Half of the C$200m of synergies are expected to be generated in the first year after the deal and it is these cost-savings, alongside a sale-and-leaseback programme of Safeway’s Canadian real estate assets, C$1bn in “non-core” asset sales (Empire and Sobeys would not identify which assets could be offloaded) and an equity issue that will fund the deal. While one US analyst noted the “whopping” 11.3x adjusted EBITDA multiple set out in Sobeys’ offer, the Canadian retailer’s management sought to point out the “effective” multiple would be 7.4x after items like the sale-and-leasebacks and cost synergies. The takeover of Safeway’s Canadian arm would, Empire and Sobeys said, be “immediately accretive”.
Further south, Safeway’s management were quick to point to the value Sobeys’ had placed on its Canadian business. “This was an extremely attractive offer and that it offered a substantial premium to the market multiples for US retailers,” Safeway CEO and president Robert Edwards said.

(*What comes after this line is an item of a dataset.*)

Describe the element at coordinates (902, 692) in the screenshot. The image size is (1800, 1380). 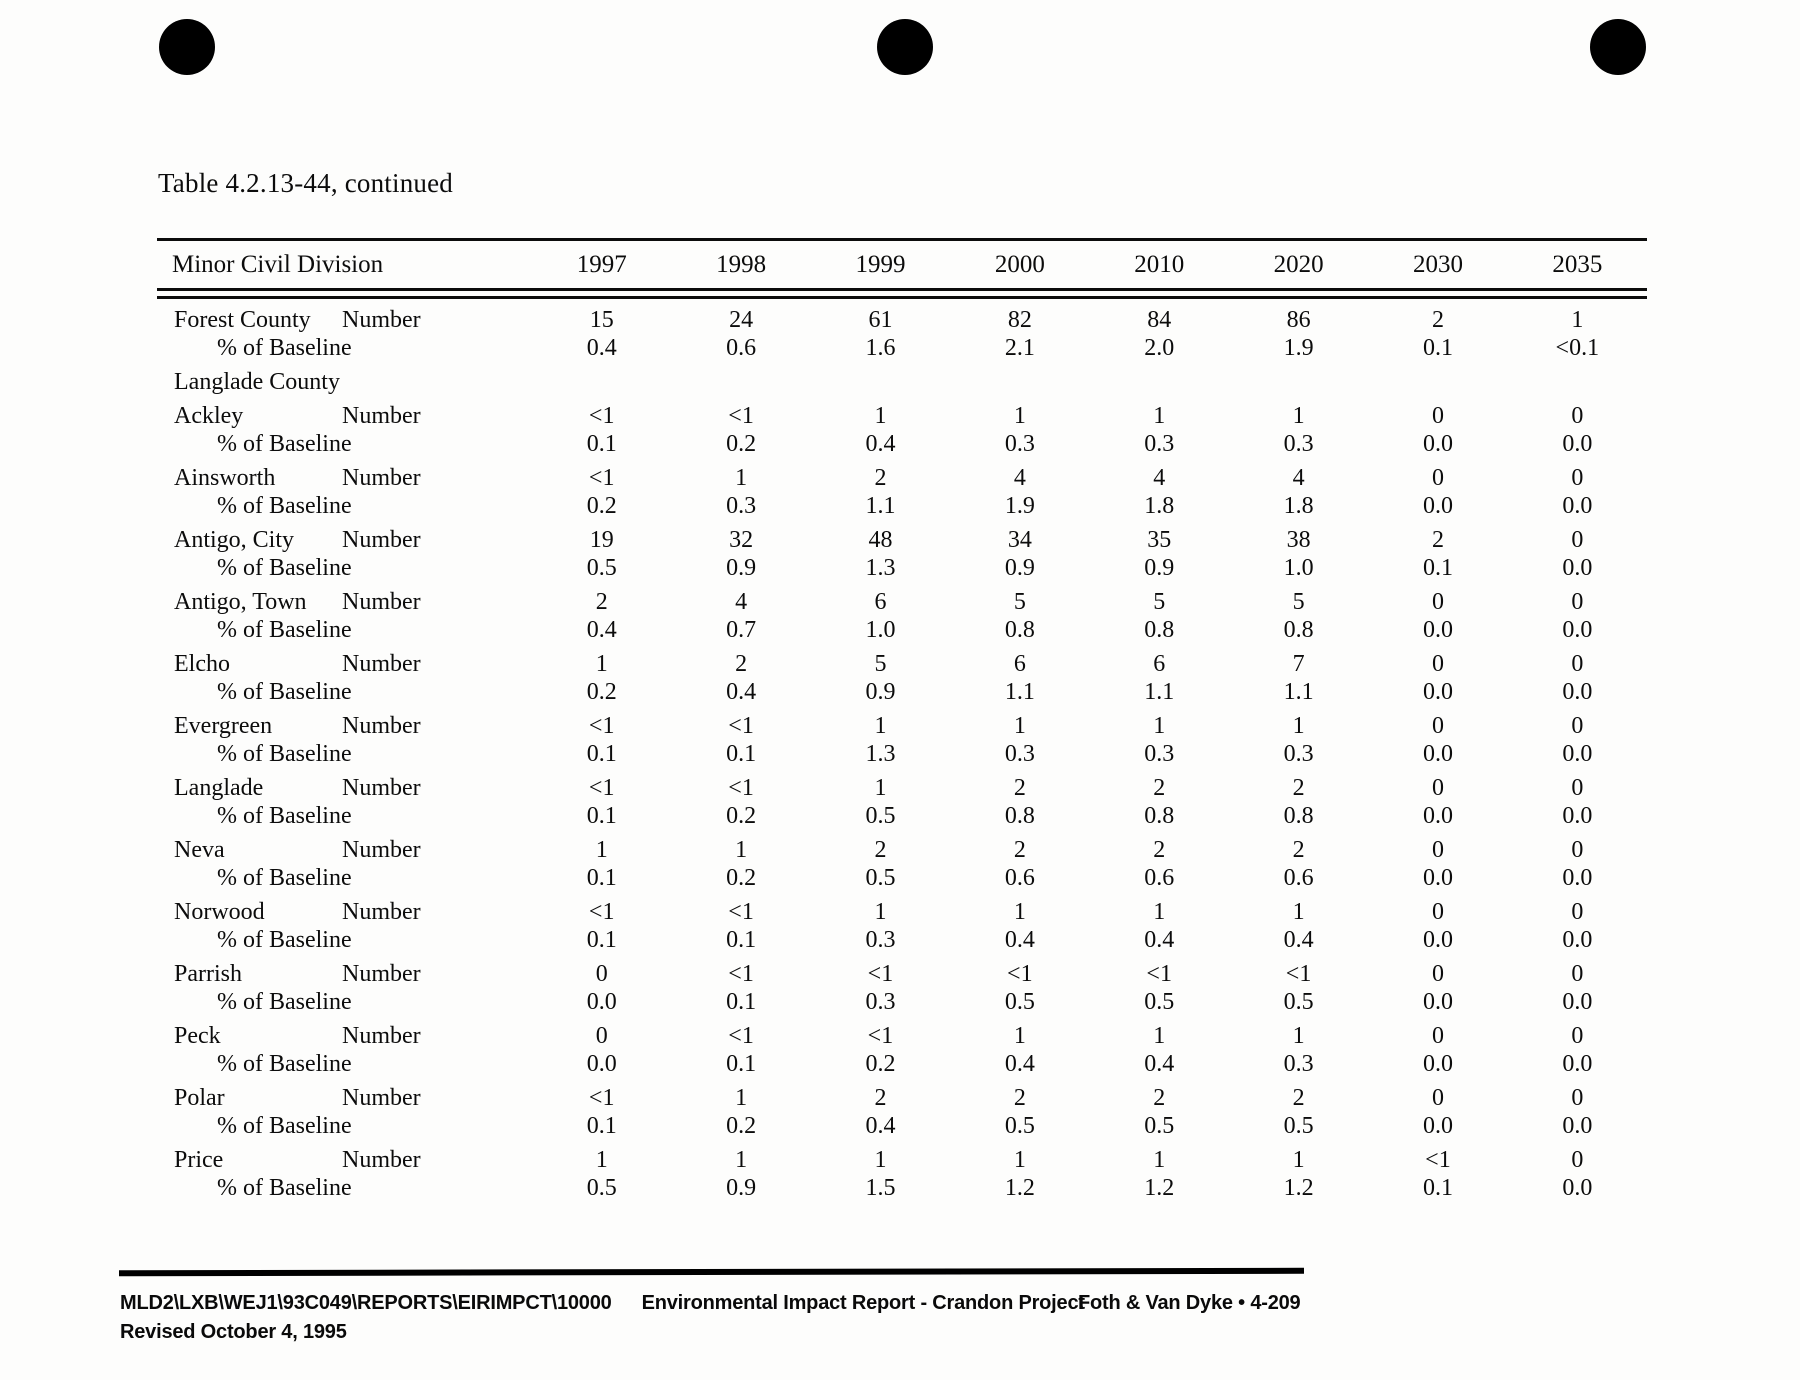
I see `table-row: % of Baseline 0.2 0.4 0.9 1.1 1.1 1.1 0.0 0.0` at that location.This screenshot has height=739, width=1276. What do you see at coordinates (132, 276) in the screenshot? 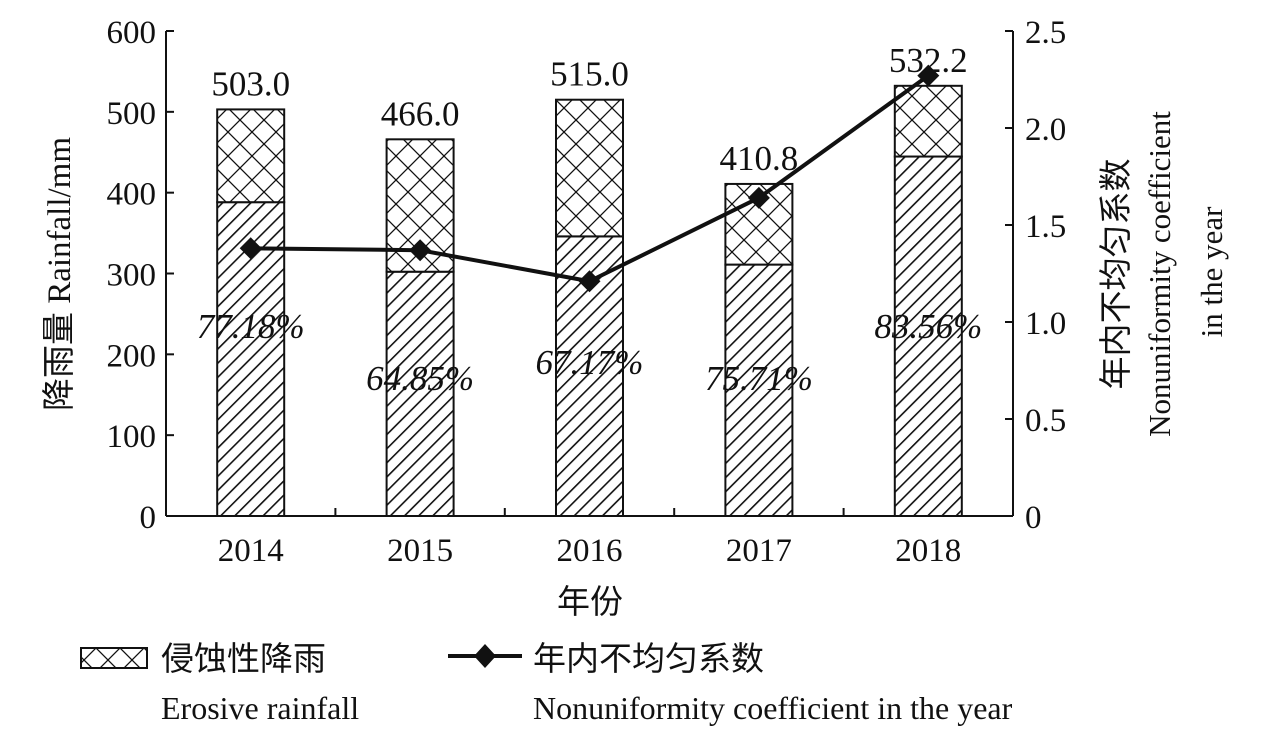
I see `left-tick-label: 300` at bounding box center [132, 276].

He admitted Safeway had not run an auction process for the assets. “This was an unsolicited offer,” he said. However, he added: “We believe that this transaction maximised the value of our Canadian assets.”
However, while Wall Street acknowledged Sobeys had paid a full price for Safeway’s Canadian business, some argued the stores north of the border were the retailer’s crown jewels. Barclays Capital analyst Meredith Adler said the Canadian business was Safeway’s “best retail asset”, a view echoed by Janney Montgomery Scott’s Jonathan Feeney. That said, Feeney said the “whopping” adjusted EBITDA multiple for Safeway’s Canadian business – which he noted was twice the value put on the whole company – explained why Safeway plumped for a sale to Sobeys and not pursue other alternatives. “While this transaction removes Safeway’s best assets, given the opportunity to now buy back as much as 30% of the equity at its much lower valuation makes this a smart sale,” he said.
Nevertheless, there is concern about Safeway’s US business. Analysts estimated Safeway’s Canadian arm accounted for between 40-50% of its profits. Ajay Jain, an analyst at Cantor Fitzgerald in New York, said Safeway was “burning off the furniture to save what’s left of the house”, noting the disposal of the Canadian business followed the recent IPO of Safeway’s gift card business Blackhawk (although the retailer still holds a majority stake in the unit).
“We have felt for some time that any steps by Safeway to monetize Blackhawk and the Canadian businesses would serve to expose the US operations in a much more negative light. We think that reality has taken shape now that Safeway has spun off its main growth vehicle – Blackhawk – and sold its largest and most stable earnings stream – Canada,” Jain said.
Safeway said it plans to pay down debt and buy back shares with the bulk of the proceeds from the Sobeys transaction. “Some of the proceeds may be used to invest in growth opportunities,” it said. However, could the money be better served tyring to withstand the competitive pressures in the US grocery sector?
“The US competitive landscape remains dynamic, as traditional competitors – e.g. Albertsons, Supervalu Inc – talk price cutting and the mass and club channels continue to expand their perishable footprint — not to mention Safeway is among the most vulnerable if Amazon‘s grocery rollout has traction, given its exposure to high density urban centers,” Feeney said.
With the sale to Sobeys, the speculation over Safeway’s Canadian business is done and dusted. Now the spotlight will shift to how it revitalises its US operations.